CUNY (The City University of New York) has apologized for publishing an article on Yarelyn Mena, a graduate of Hunter College, who was one of the lawyers on Johnny Depp’s legal team. The article was removed. CUNY released a statement saying: “We appreciate everyone who shared their concerns about an article in our newsletter featuring a recent CUNY graduate who worked on Johnny Depp’s legal team. We understand the strong negative emotions this article elicited and apologize for publishing the item. We have removed it from our CUNYverse blog. The article was not meant to convey support for Mr. Depp, implicitly or otherwise, or to call into question any allegations that were made by Amber Heard. Domestic violence is a serious issue in our society and we regret any pain this article may have caused.”
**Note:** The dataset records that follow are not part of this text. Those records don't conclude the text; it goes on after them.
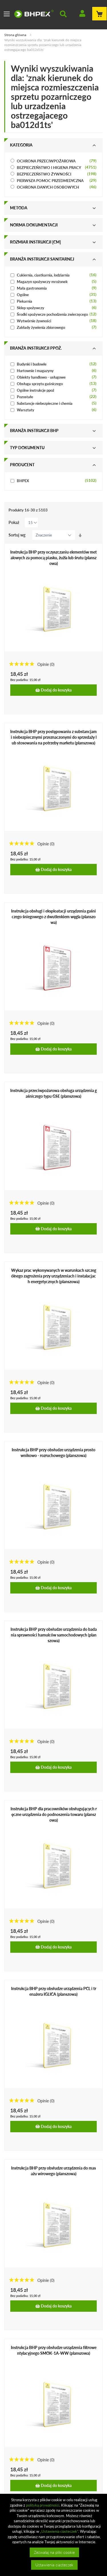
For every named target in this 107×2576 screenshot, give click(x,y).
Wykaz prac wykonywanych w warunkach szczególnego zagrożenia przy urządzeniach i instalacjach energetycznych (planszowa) (53, 1276)
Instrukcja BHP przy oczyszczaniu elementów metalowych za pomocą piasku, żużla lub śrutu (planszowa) (53, 558)
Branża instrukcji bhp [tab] (34, 430)
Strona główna (15, 35)
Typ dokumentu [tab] (27, 447)
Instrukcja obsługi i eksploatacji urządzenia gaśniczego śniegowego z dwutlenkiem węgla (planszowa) (53, 917)
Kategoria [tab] (21, 145)
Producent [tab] (22, 464)
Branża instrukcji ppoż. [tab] (36, 348)
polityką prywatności (42, 2505)
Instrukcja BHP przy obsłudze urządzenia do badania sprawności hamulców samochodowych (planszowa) (54, 1635)
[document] (54, 2535)
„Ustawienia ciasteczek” (59, 2531)
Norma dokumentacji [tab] (34, 224)
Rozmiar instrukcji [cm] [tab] (35, 242)
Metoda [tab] (18, 207)
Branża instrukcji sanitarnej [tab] (42, 259)
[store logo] (34, 14)
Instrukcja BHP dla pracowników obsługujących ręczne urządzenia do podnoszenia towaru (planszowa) (54, 1814)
After receiving her law degree in 2015, Yarelyn Mena joined Brown Rudnick LLP as an associate. She also represented Depp in his defamation case against his ex-wife Amber Heard as his younger lawyer. Mena said in the now-deleted article: “I worked with the team on the opening and the closing and was the master of the facts of all the evidence. If someone needed pictures or text messages, I would look them up and assist everyone as we went along.”

K.C. Johnson, a professor at Brooklyn College, addressed the situation in a tweet, saying that Mena is a daughter of immigrants from the Dominican Republic. In his opinion, the deleted article has some advice for students “who might want a future in law, but was removed, it seems, because of protests about the CUNY grad’s client.”

The fact that Depp won his defamation suit against Heard and provided evidence that he was a victim of domestic abuse inflicted by his ex-wife makes CUNY’s decision to remove the story and statement even more perplexing. Heard received $2 million for her countersuit, while Depp received a total of $15 million in monetary damages. Heard’s counterclaim was focused on something that one of Depp’s attorneys stated. The judge explained that Virginia law only allows for punitive damages up to $350,000, so after subtracting Heard’s damages, Depp received $10.35 million for a total of $8 million, reported Daily Wire.

The defamation suit was insanely popular. During the suit, some strange things happened. Related news reveal:

The summons for jury duty was sent out to a Virginia resident in April for the much-delayed $15 million defamation action Depp had set off in March 2019 against Heard for a 2018 Washington Post op-ed she penned on being the “public face” of domestic abuse, according to the redacted filing. But it seems, however, that there are two individuals residing at the same address with, at the very least, “the same last name” — one a 77-year-old and another a 52-year-old, also according to a filing.

It looks like the latter was the one who showed up, despite the former being the one summoned. “Thus, the 52-year-old [redacted] sitting on the jury for six weeks was never summoned for jury duty on April 11 and did not ‘appear in the list,’ as required,” the damning filing asserts.

The filing implies that the younger individual made it all the way to the jury, not noticed by officers or clerks of the court, without apparently ever being asked to produce any ID, or with perhaps fake ID. Additionally, it looks like someone filled out the required online information form either intentionally or accidentally to say that they were born in 1945.